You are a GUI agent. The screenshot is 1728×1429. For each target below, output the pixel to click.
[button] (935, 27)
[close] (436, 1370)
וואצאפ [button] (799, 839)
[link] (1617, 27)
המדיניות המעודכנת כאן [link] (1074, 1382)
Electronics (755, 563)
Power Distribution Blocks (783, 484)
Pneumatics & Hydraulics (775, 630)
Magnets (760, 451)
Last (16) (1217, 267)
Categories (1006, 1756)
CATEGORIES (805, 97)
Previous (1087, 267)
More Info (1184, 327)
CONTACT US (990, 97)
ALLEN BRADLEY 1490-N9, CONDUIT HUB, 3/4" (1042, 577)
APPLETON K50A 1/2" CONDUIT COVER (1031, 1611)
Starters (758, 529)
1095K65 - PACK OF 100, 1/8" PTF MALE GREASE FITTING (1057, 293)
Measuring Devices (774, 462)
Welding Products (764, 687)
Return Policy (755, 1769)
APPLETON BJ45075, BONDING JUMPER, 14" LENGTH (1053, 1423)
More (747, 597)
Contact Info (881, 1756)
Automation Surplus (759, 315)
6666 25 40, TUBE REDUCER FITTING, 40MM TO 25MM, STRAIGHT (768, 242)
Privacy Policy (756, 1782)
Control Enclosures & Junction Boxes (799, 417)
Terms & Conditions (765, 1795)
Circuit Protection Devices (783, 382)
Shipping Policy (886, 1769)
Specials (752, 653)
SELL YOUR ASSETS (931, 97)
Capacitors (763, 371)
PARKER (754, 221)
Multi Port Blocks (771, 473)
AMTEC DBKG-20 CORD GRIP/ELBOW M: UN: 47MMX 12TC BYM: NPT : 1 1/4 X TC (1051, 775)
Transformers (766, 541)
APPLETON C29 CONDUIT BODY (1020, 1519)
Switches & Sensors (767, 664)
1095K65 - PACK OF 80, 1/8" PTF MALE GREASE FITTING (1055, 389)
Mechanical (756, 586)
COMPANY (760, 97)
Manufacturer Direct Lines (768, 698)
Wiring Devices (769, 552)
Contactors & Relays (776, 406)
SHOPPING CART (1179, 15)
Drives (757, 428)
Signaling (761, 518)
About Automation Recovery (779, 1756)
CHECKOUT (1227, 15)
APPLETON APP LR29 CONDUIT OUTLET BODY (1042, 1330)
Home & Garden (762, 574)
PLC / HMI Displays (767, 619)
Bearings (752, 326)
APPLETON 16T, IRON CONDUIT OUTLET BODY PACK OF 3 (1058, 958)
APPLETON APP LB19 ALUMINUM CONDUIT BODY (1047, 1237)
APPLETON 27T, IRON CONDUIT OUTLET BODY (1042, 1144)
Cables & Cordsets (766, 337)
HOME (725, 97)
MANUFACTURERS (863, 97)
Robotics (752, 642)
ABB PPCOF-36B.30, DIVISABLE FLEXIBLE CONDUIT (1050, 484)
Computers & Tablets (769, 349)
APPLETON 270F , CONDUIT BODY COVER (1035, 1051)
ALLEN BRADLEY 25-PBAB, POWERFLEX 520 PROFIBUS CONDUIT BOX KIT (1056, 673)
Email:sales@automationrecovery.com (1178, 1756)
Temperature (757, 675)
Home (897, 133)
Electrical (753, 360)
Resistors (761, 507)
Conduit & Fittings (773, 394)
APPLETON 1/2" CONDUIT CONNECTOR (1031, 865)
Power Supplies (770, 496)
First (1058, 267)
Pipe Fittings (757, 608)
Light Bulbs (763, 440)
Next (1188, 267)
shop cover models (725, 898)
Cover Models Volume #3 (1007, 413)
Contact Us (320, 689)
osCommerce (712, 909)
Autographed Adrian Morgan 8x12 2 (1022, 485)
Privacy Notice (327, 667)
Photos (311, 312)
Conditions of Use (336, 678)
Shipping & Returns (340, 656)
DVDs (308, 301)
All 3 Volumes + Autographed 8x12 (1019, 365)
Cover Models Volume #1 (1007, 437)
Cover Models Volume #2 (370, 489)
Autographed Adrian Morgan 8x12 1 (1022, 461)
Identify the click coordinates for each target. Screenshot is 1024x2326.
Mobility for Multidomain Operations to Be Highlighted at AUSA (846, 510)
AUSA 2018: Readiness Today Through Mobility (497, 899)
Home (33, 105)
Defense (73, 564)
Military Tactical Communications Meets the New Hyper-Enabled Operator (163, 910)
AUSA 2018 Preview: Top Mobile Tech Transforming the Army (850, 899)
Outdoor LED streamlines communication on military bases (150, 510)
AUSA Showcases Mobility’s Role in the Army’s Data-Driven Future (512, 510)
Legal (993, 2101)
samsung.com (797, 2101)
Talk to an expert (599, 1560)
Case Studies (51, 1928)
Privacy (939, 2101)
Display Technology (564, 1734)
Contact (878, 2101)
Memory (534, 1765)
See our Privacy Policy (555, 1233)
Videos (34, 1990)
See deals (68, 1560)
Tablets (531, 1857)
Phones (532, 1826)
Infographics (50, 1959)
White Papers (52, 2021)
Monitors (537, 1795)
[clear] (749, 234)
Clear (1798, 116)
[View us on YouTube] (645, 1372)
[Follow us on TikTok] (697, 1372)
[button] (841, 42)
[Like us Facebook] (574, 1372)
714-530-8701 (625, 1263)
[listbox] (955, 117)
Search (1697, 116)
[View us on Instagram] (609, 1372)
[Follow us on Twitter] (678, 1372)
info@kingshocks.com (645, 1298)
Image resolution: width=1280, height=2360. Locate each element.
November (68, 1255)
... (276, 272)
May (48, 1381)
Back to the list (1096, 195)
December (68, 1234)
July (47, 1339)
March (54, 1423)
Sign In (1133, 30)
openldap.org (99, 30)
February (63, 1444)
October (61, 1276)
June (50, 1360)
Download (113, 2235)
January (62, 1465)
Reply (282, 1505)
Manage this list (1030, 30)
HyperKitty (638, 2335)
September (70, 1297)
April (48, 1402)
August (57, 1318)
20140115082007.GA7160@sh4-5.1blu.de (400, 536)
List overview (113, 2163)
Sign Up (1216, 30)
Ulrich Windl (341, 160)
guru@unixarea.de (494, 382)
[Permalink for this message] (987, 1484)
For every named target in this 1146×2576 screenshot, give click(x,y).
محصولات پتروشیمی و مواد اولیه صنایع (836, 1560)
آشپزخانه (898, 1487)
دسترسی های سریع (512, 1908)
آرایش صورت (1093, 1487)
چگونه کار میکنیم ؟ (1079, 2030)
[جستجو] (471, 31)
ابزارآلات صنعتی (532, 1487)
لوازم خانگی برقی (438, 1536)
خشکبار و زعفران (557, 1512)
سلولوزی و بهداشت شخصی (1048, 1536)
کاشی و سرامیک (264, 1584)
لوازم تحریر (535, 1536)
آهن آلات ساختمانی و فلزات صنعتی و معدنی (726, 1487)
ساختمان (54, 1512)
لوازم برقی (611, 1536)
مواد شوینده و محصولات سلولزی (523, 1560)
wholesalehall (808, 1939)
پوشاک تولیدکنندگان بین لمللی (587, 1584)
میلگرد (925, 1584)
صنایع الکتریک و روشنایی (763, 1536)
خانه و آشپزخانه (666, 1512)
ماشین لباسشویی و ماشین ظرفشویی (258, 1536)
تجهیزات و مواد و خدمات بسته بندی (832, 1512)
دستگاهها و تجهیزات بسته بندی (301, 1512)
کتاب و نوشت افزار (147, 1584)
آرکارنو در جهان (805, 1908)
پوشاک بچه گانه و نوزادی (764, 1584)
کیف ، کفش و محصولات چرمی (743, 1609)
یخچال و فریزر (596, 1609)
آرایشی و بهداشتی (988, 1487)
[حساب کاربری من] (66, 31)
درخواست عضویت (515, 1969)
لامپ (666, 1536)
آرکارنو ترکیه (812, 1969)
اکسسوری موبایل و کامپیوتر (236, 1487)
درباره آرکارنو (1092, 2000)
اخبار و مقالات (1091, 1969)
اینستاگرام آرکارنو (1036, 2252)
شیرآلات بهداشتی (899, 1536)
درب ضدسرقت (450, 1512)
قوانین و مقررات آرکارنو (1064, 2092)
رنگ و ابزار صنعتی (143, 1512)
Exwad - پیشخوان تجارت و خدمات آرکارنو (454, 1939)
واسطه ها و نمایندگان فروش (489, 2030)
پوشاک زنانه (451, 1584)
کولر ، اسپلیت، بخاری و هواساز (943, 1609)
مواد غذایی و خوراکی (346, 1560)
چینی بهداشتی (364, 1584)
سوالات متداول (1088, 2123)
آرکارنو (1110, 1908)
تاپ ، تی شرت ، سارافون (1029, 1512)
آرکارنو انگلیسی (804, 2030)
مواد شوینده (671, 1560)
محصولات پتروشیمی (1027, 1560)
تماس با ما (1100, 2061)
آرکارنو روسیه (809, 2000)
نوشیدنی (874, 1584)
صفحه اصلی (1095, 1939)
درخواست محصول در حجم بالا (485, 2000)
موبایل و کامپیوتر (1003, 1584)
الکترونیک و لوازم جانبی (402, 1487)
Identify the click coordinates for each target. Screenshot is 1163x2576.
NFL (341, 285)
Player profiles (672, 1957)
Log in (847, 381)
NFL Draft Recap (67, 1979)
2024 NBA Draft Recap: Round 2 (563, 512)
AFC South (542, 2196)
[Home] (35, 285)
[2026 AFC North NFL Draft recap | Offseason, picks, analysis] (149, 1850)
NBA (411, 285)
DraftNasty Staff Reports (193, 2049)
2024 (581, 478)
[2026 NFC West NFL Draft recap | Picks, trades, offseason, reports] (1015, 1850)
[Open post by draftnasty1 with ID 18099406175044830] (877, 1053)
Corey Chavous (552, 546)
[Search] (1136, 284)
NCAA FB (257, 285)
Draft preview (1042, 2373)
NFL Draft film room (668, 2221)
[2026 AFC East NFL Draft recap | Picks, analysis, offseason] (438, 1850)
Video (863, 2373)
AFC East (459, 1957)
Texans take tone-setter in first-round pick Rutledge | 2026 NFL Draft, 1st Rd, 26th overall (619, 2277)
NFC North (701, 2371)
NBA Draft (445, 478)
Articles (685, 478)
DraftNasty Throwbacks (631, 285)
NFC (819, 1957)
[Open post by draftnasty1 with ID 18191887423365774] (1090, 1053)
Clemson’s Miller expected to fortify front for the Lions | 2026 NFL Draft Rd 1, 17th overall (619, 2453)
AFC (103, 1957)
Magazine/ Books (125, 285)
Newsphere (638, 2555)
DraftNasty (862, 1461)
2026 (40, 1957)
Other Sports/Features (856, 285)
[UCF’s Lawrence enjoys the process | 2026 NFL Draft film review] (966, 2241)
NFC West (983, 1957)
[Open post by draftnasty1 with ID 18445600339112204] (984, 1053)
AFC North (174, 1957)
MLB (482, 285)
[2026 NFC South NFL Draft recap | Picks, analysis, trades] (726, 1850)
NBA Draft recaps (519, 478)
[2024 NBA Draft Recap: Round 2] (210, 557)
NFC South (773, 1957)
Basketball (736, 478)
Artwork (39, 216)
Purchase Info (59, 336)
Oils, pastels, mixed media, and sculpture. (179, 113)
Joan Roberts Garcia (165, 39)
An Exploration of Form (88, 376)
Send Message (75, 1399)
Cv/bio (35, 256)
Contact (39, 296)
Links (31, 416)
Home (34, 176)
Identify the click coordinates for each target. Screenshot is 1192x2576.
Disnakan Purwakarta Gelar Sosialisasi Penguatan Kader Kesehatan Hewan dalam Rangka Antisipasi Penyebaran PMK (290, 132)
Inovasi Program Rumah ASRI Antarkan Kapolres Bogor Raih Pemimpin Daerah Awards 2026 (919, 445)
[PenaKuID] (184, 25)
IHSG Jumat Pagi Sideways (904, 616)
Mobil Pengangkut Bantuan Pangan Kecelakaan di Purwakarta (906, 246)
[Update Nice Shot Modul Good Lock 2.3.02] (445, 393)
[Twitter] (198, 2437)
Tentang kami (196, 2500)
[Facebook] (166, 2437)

- - - - - - -

Scan the listing for the string "BODY" and copy every line that carries it.

Task output —
APPLETON C29 CONDUIT BODY (1020, 1519)
APPLETON APP LR29 CONDUIT OUTLET BODY (1042, 1330)
APPLETON 16T, IRON CONDUIT OUTLET BODY PACK OF 3 (1058, 958)
APPLETON APP LB19 ALUMINUM CONDUIT BODY (1047, 1237)
APPLETON 27T, IRON CONDUIT OUTLET BODY (1042, 1144)
APPLETON 270F , CONDUIT BODY COVER (1035, 1051)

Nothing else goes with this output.